Voici un texte vif, intelligent, précis et radical dont le projet est de montrer comment l’art moderne, depuis Duchamp jusqu’à Buren, a progressivement abandonné ses prérogatives intemporelles (élever l’homme au-dessus de lui-même, transmettre une «flamme de vie» y compris par la représentation de la mort ou de la souffrance) pour épouser le désespoir, la négativité, la passivité, l’autodénigrement plaintif et l’égocentrisme dans lesquels l’organisation économique des sociétés a plongé l’individu contemporain.
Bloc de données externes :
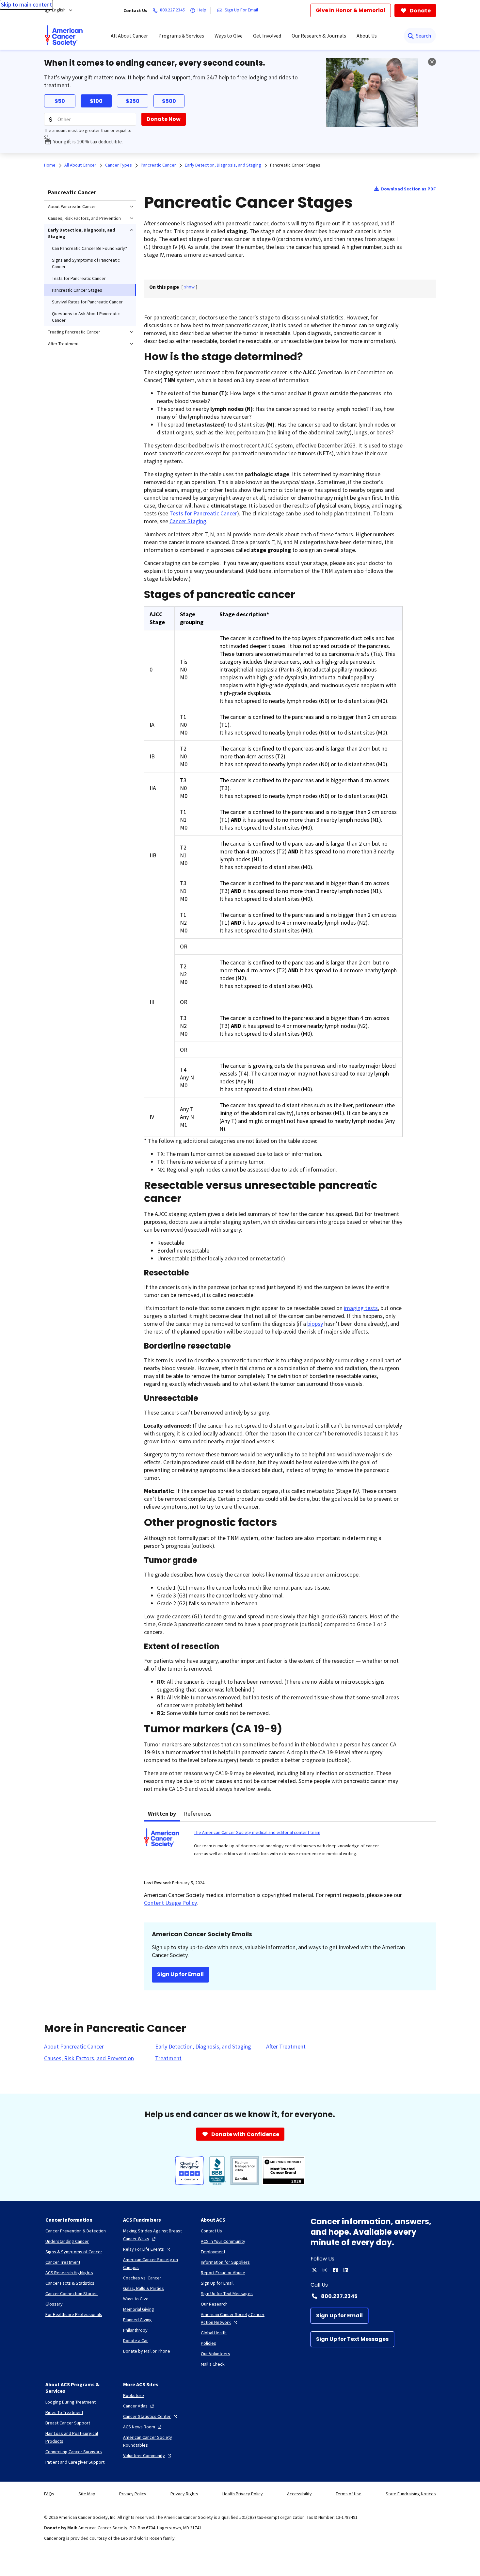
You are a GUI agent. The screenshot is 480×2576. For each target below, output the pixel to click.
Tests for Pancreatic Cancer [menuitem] (79, 278)
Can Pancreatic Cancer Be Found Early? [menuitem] (89, 248)
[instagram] (325, 2270)
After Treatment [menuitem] (63, 344)
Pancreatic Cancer (72, 192)
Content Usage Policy (170, 1902)
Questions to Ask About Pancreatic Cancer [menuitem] (86, 317)
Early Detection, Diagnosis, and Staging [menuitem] (81, 233)
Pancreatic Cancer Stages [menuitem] (77, 290)
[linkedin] (346, 2270)
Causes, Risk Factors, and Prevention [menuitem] (84, 218)
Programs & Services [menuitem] (181, 35)
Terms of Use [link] (348, 2494)
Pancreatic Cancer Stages (295, 165)
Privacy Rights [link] (184, 2494)
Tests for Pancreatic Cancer (203, 513)
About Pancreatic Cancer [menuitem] (72, 206)
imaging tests (361, 1308)
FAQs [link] (49, 2494)
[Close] (432, 62)
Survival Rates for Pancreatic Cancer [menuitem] (87, 302)
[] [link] (189, 287)
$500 (169, 101)
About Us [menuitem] (367, 35)
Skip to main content (26, 4)
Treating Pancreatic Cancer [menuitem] (74, 332)
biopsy (315, 1323)
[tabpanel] (290, 1846)
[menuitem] (63, 35)
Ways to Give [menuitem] (229, 35)
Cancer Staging (187, 521)
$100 (96, 101)
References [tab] (198, 1813)
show (189, 287)
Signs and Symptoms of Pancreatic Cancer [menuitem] (86, 263)
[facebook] (335, 2270)
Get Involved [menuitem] (267, 35)
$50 (60, 101)
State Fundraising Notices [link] (411, 2494)
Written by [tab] (162, 1813)
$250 (132, 101)
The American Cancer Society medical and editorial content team (257, 1832)
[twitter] (314, 2270)
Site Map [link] (86, 2494)
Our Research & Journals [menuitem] (319, 35)
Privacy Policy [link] (132, 2494)
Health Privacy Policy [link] (242, 2494)
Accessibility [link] (299, 2494)
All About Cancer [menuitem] (129, 35)
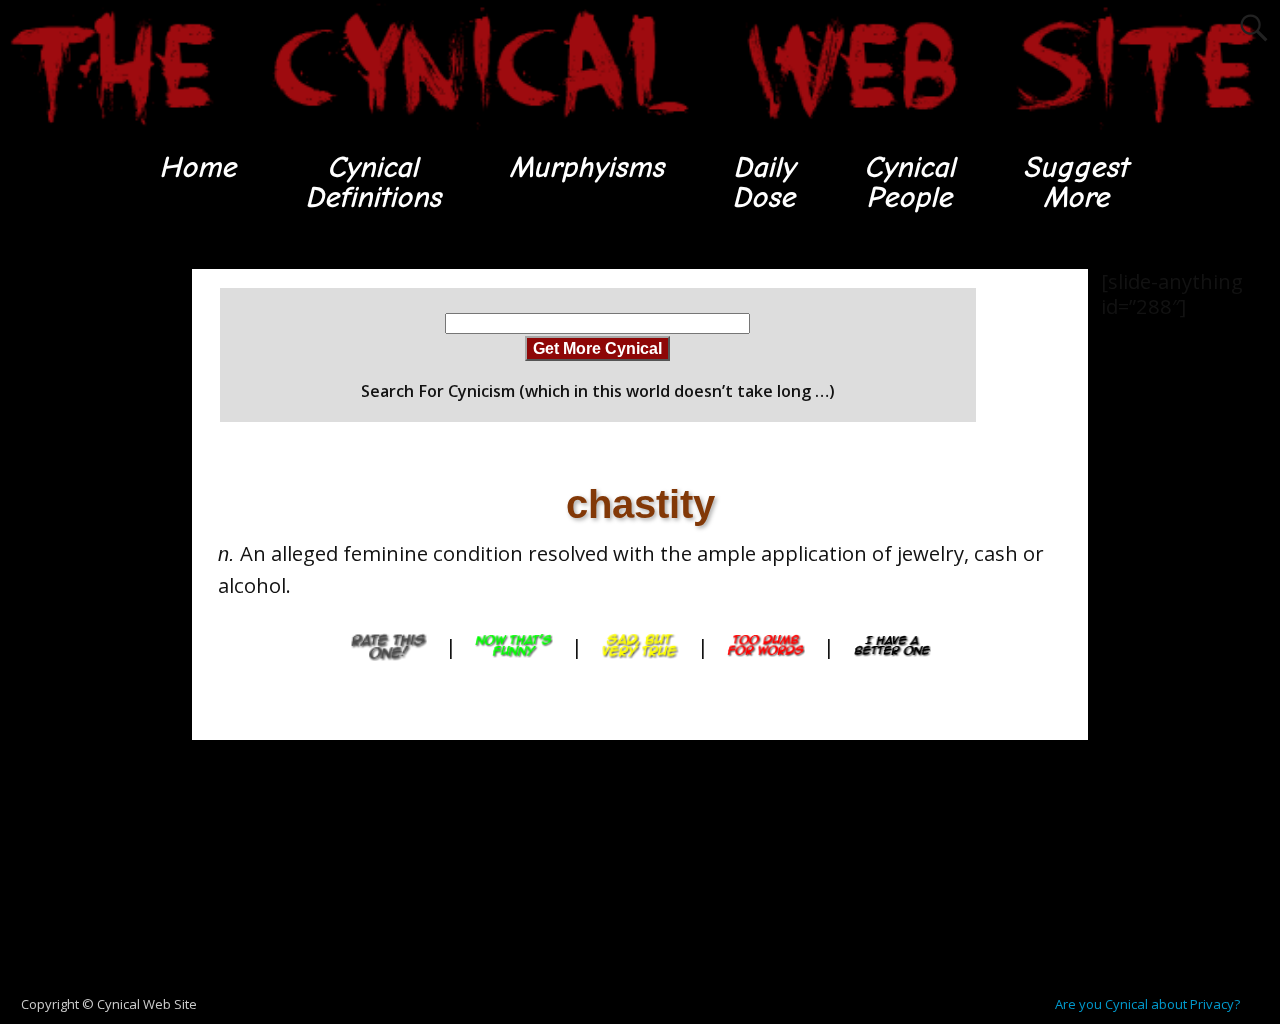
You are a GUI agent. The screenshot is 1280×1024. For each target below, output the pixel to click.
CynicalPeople (909, 182)
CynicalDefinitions (373, 182)
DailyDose (763, 182)
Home (197, 167)
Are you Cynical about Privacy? (1147, 1004)
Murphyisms (586, 167)
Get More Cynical (597, 348)
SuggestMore (1075, 182)
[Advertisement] (80, 569)
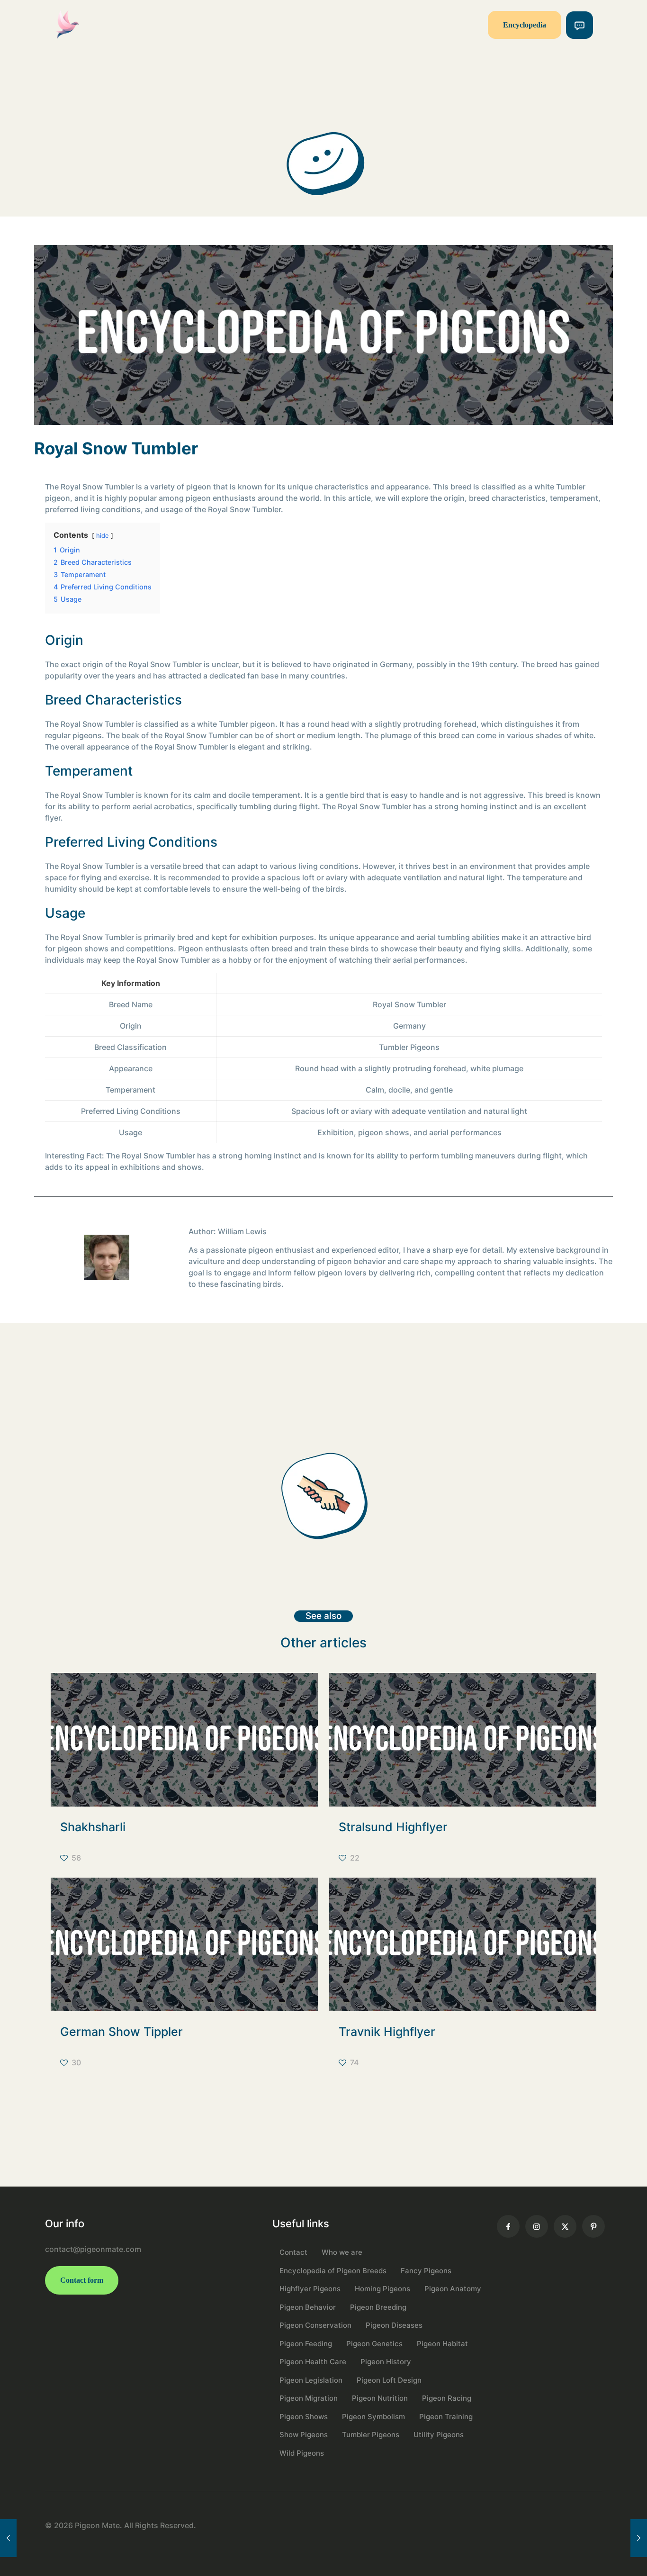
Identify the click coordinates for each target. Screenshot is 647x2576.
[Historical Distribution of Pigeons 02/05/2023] (638, 2538)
L’artiste ne s’offre plus au monde en un geste héroïque et puissant (à l’image de Rothko, Morandi, Kieffer, Schnabel, Neto, et avant eux Bacon, Picasso, De Kooning, Pollock.) Auto fétichisation, culte de soi, prétention pédagogique, exhibitionnisme: les «performers» éclipsent les artistes sur la scène du spectacle culturel. Les readymade, puis les installations diverses «désubjectivent» l’art, l’expurgent de toute humanité, et renvoient chacun à sa solitude, à son angoisse existentielle, à son dépit d’enfant insatisfait.

Les labyrinthes de Buren en sont un exemple édifiant, proposant à l’ego occidental une promenade sans danger à l’intérieur de lui-même, dans une prison indolore et sécurisante. L’art contemporain (du moins cette part fortement célébrée) exige la mise en oeuvre d’éléments entièrement contrôlables par l’intellect: c’est le refus de la vie, du risque, de l’aventure, de l’art que Duchamp avait le premier affirmé.

Le discours révolutionnaire des avant-gardes masque ainsi une paradoxale frilosité pleurnicharde et lugubre, dont l’auteur fait la démonstration en explorant également le domaine du cinéma, et c’est peut-être la partie la plus intéressante du livre, car plus inusitée.
La production de la Nouvelle Vague est analysée avec une verve féroce, y compris les saintes icônes que sont Resnais, Truffaut, Rohmer ou Rivette, jusqu’à Desplechin aujourd’hui: les «avant-gardes» successives, depuis le siècle dernier jusqu’à nos jours, ont prospéré sur le fond de commerce du mal-être et de l’autovictimisation, soit le contraire de la générosité et de la vitalité qui sont le propre de l’art.

Pour finir, l’auteur élargit encore son propos à l’ensemble de la vie sociale, montrant comment les mécanismes illustrés par l’art contemporain sont à l’oeuvre, notamment, dans le monde du travail.